I haven´t read anything else by him, but I too just love those apocalyptic stories, and gave it a try. But be warned. It is very dark and very depressing.
I had a post-apocalypse story in a small press collection last year. I don't consider most of them depressing after having read Joe R. Lansdale's "Tight Little Stitches on a Dead Man's Back". Don't read that if you're about to go on vacation!
For a couple of months now, I have this keen idea, that I want to write a screenplay with the title "Farewell". Just this one word, "Farewell". It seems such an interesting title, but the problem is, I haven´t come up with a story, butit surel must be about saying good bye, or something like that. But I´d love to write this script.
Did you ever come up with a story, just because you had the title?
I thought of a title, "Ways Out" that I thought evocative. I carried it around for a long time, looking for the right story to go with it.I wrote a story called "Ways Out" and kind of liked it.
I finally threw in the towel after approximately 500 pages of rewrites on a 35 page story. Dead.
I thought of a title, "Ways Out" that I thought evocative. I carried it around for a long time, looking for the right story to go with it.I wrote a story called "Ways Out" and kind of liked it.
I finally threw in the towel after approximately 500 pages of rewrites on a 35 page story. Dead.
500 pages? Wow, that´s a real novel right there...

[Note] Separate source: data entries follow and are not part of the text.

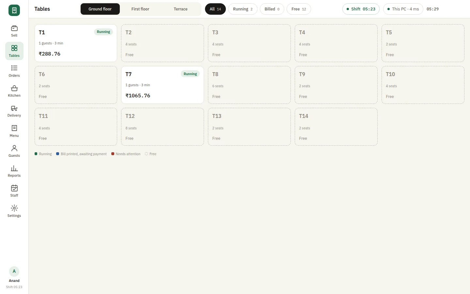Filter tables by Billed status
470x294 pixels.
tap(272, 9)
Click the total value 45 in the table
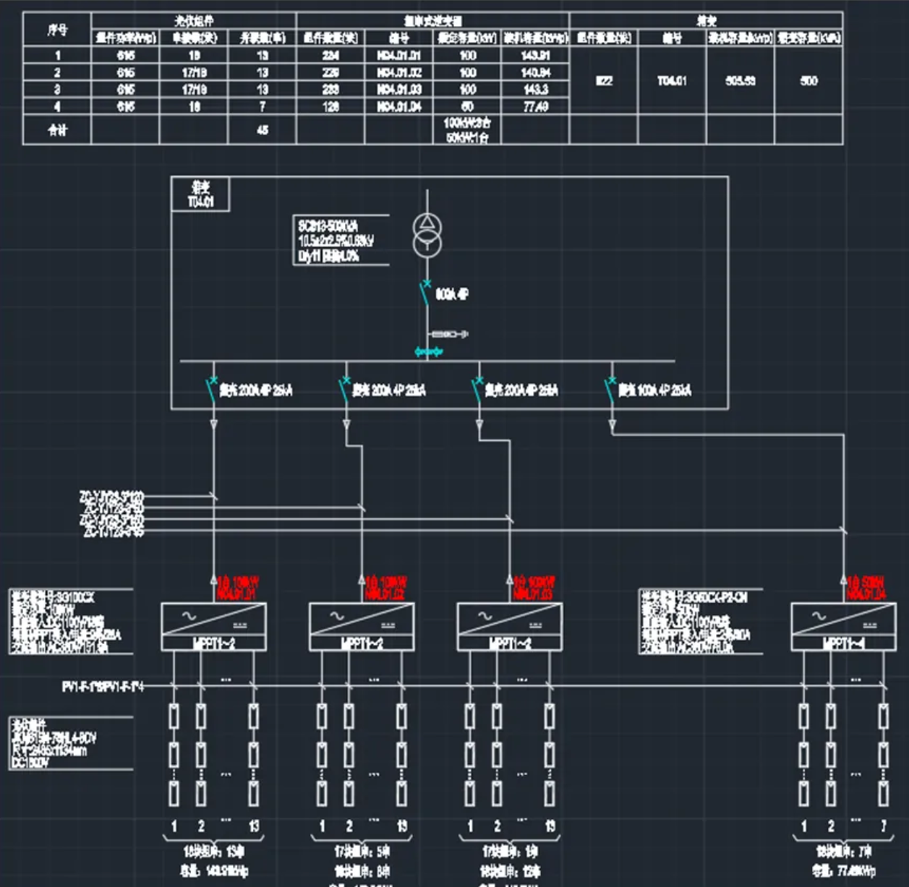 pyautogui.click(x=262, y=130)
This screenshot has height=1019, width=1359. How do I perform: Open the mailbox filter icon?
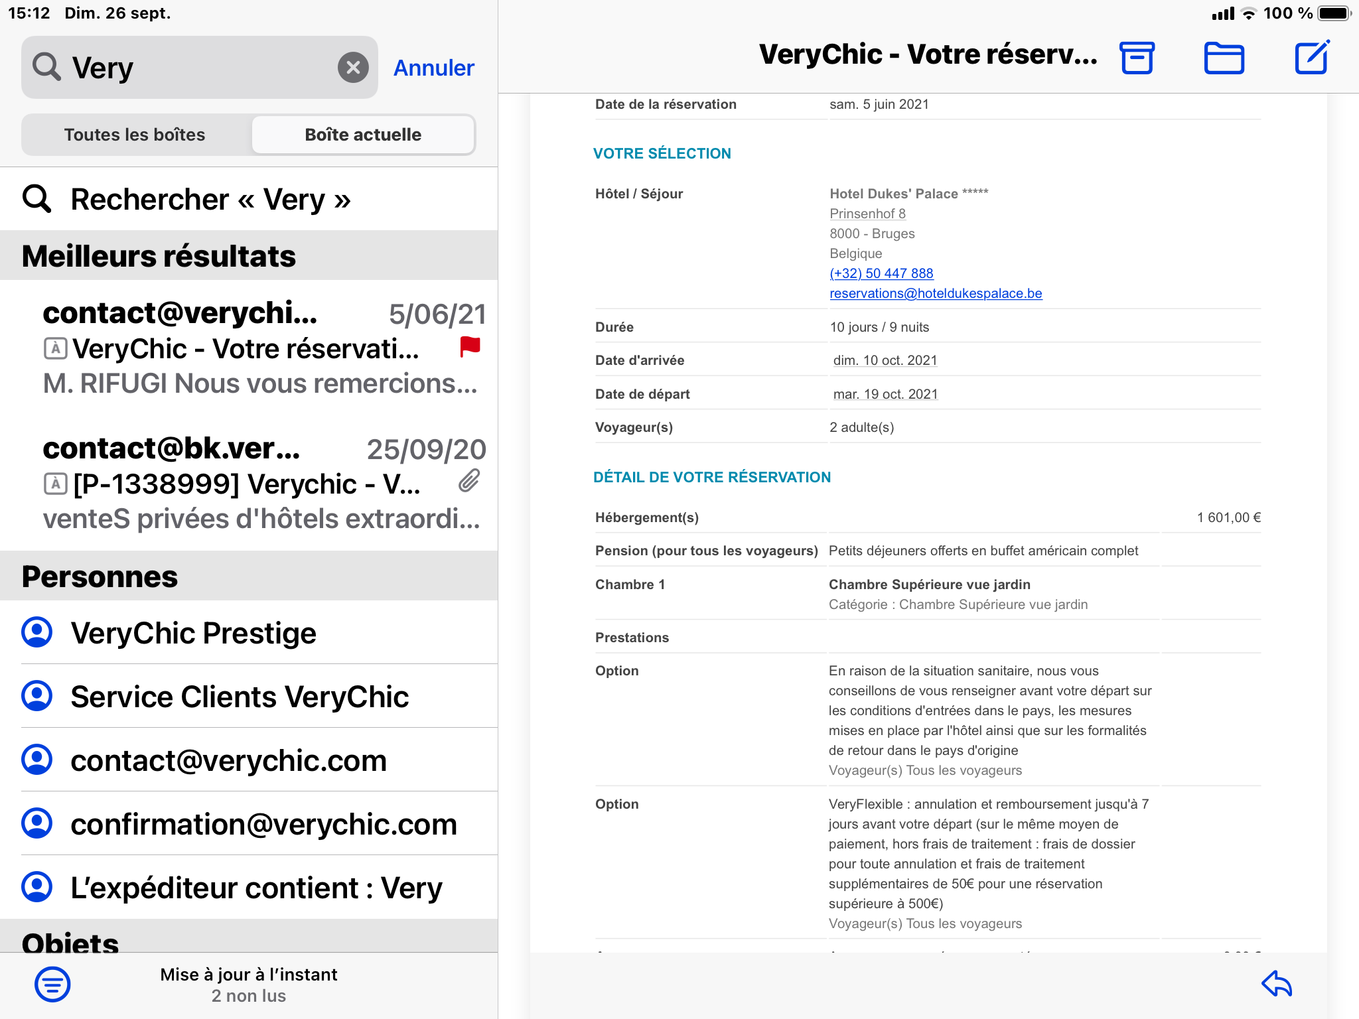tap(52, 984)
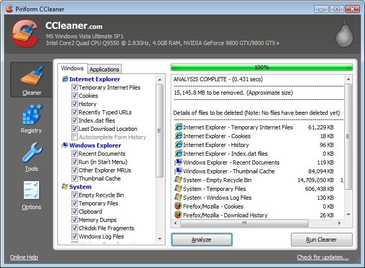Screen dimensions: 365x268
Task: Click the CCleaner logo in header
Action: (25, 34)
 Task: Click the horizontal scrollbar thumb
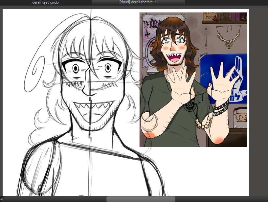[141, 199]
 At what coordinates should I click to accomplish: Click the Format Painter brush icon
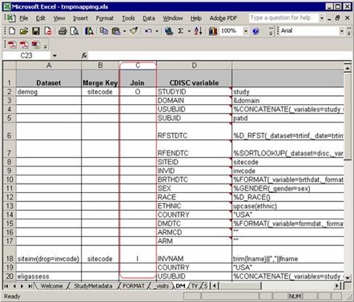(x=134, y=31)
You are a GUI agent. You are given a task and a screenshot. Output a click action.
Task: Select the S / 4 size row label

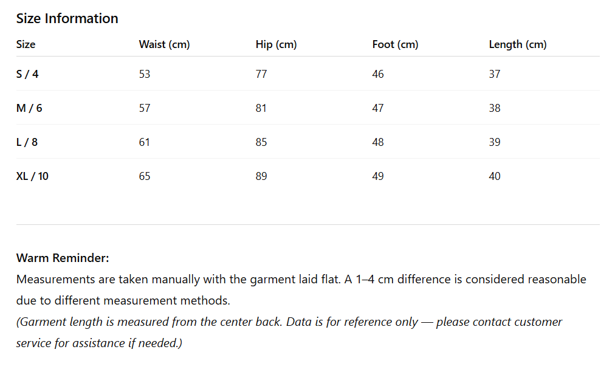(x=27, y=74)
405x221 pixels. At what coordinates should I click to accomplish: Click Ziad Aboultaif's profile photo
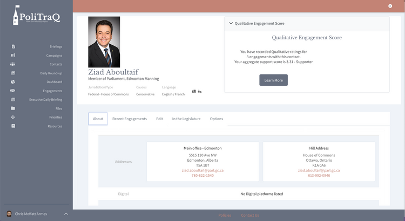pyautogui.click(x=104, y=42)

I must admit I've been struggling with writing lately. Two years since I directed a short film of my own writing, and I've been editing in most of that time. There are many good ideas (some of which are not to be attempted within the constraints of a short film), but I find it's very hard not to write cliched, shlocky scenarios that feel like other films.
I have a titel that I absolutely love, "Farawell", and I woud love to write a script around that title, but yet I still have to come up with a good story...
Agents and producers usually guage their interest in material based solely on a log line and then a copy of the completed script.
Treatments are usually reserved for writers who already have credentials and are attempting to sell a story on spec (without having written the script as yet).
A treatment is considered the first step to selling an idea from an already established writer...but a completed screenplay is necessary for those who haven't sold or whose credentials aren't known.